Today, we’re going just two weeks back, to the beach trip; Oak Island, NC, a quick getaway while we could, and while it was still warm enough to do so – okay, that was kind of misleading, because I’ve done beach trips in NC in the dead of winter. Some days are pretty nice, about like most people picture New England beaches, sweater or light jacket weather. So let’s just say, while it was still hot enough to enjoy swimming. We, meaning The Girlfriend and I, were coming back from the beach itself after a fascinating sunset (which will be forthcoming,) up a couple hundred meters of convenient access road to the motel where we were staying. This short path passed through back-dune scrub, marshland, a small housing development, and a patch of woods before getting out to the main road, all in a five-minute walk, and we were nearing the patch of woods when I heard the call of a barred owl (Strix varia.) Barred owls are easy to distinguish, because they have the “who cooks for you?” cadence and tone. The light was late twilight, just a little glow left in the sky, which is about the earliest they start calling, and I knew from the sound quality that the owl wasn’t too far off – they have a soft and faintly echoey quality to their voices, which will give the impression that they’re a lot further away than they really are (which means if you hear them really clearly, you’re probably directly underneath them.) I voiced my suspicions to The Girlfriend, and as we walked onward and the calls kept repeating, we were able to triangulate a bit; I was pretty sure I knew almost exactly where they were coming from, and I watched the trees for a break in the foliage that might provide a view. Within a few more steps, I got both the break I was looking for and a vindication of my stalking skills, as a dark shape high in a bare tree was revealed. Boosting the ISO and purposefully setting to underexpose, I managed to get a couple of decent frames with the 100-300 L lens.
Listen, 1/10 of a second at 300mm is not at all what anyone should be attempting handheld, so I’m pleased that I actually got what you see here. But it occurred to me, as we watched, that I’d never seen a barred owl calling, only heard it in the darkness, because as we watched and it continued, we could see that it hunched forward and raised its tail slightly with the effort, as if passing a troublesome mouse skull.
I had thought I had an audio clip of one somewhere, but all I have are the ‘monkey calls’ of a late-night argument, so I’ll direct you over to the Cornell Lab of Ornithology, where you can not only hear the calls, you can see the position they adopt while doing so, since Timothy Barksdale captured some (daylight) video of one.

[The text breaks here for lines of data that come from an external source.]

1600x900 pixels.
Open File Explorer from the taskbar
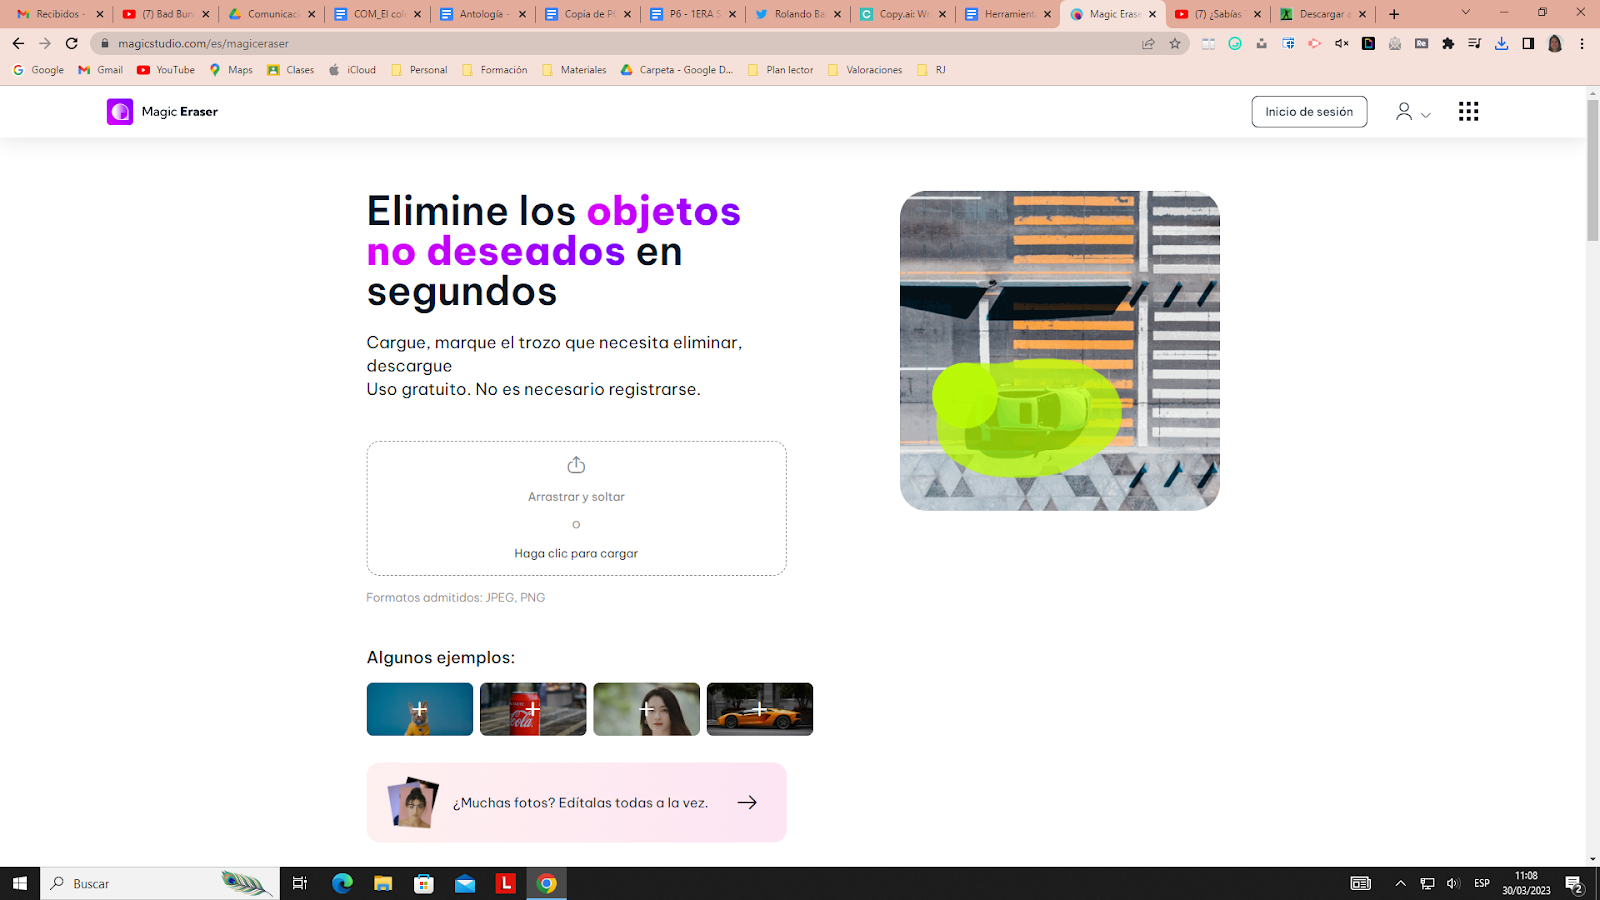pos(383,883)
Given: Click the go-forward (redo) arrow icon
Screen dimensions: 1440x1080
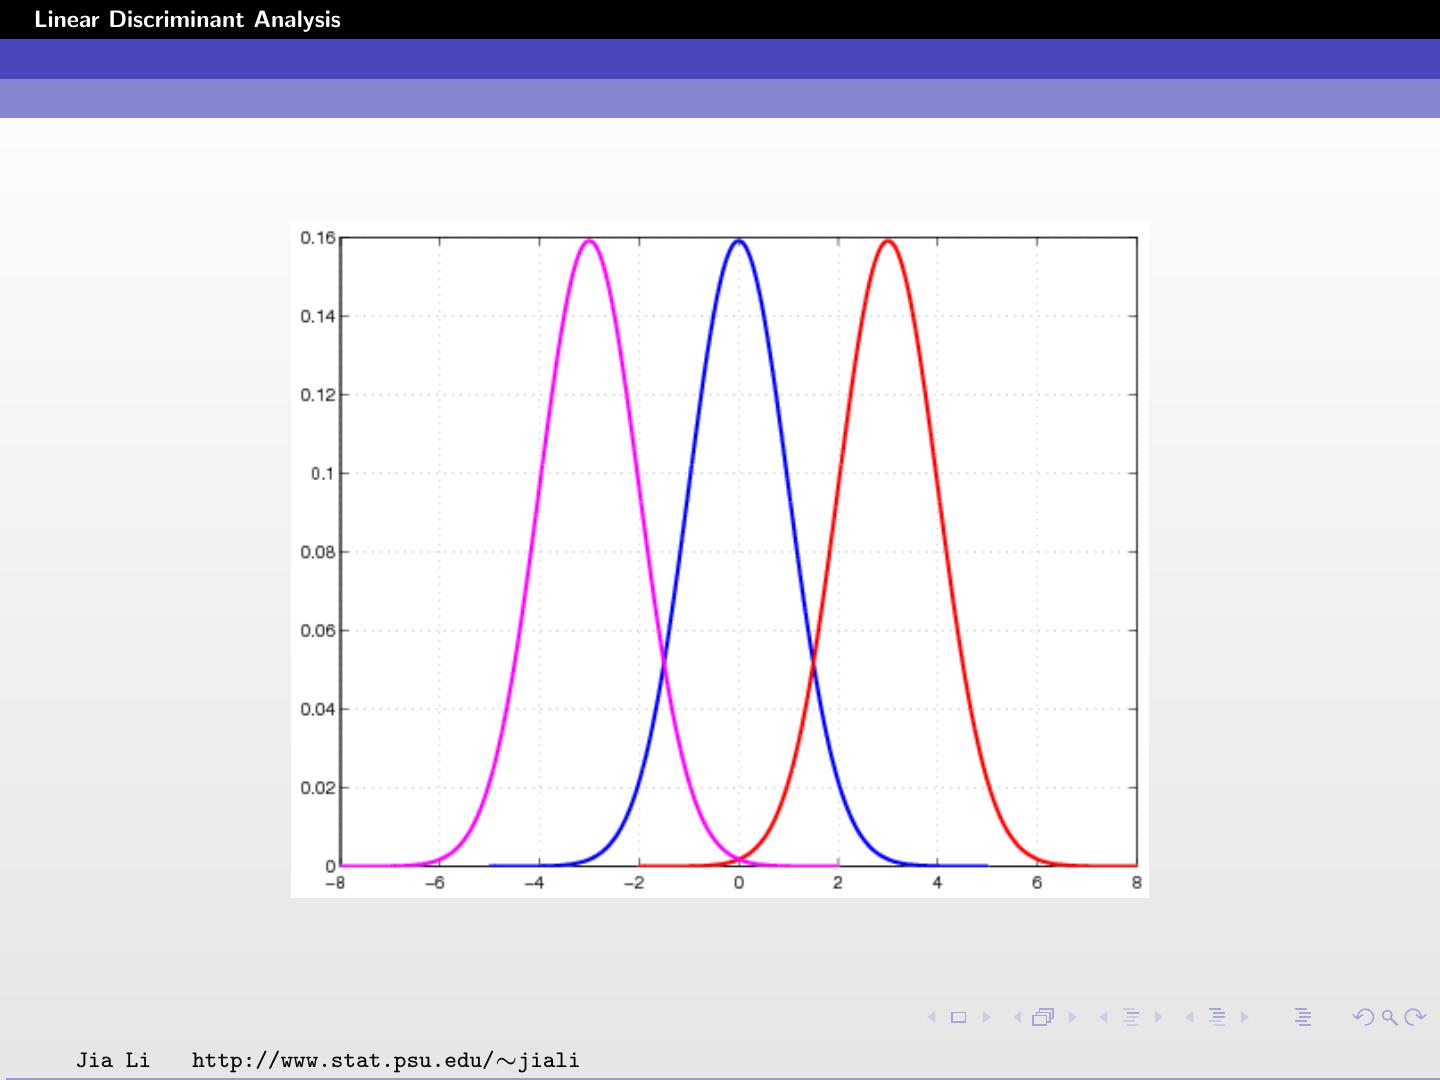Looking at the screenshot, I should coord(1415,1017).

By the way, these are not small birds; they can stand about 30cm or more from the perch, with a body width in the 20cm range (it varies a lot, especially since it’s mostly feathers,) and can weigh up to a kilo – this is yours truly with a permanent captive, back from a training session on safe handling for presentations, as opposed to safe handling during rehab which requires a bit more restraint since jesses (those little leg leashes) were never used. But birds are deceptive since, again, they’re mostly feathers, as well as conserving weight to be able to fly, so they’re one-third or less what they appear to weigh. The talons and beak, however, are just as nasty as they appear to be, if not more so, and I have a few scars from my rehab days to prove it. Barred owls don’t have that kinda stern, no-nonsense expression of hawks, but they are actually more enthusiastic about communicating their displeasure, which will involve their handler’s blood if they have their way.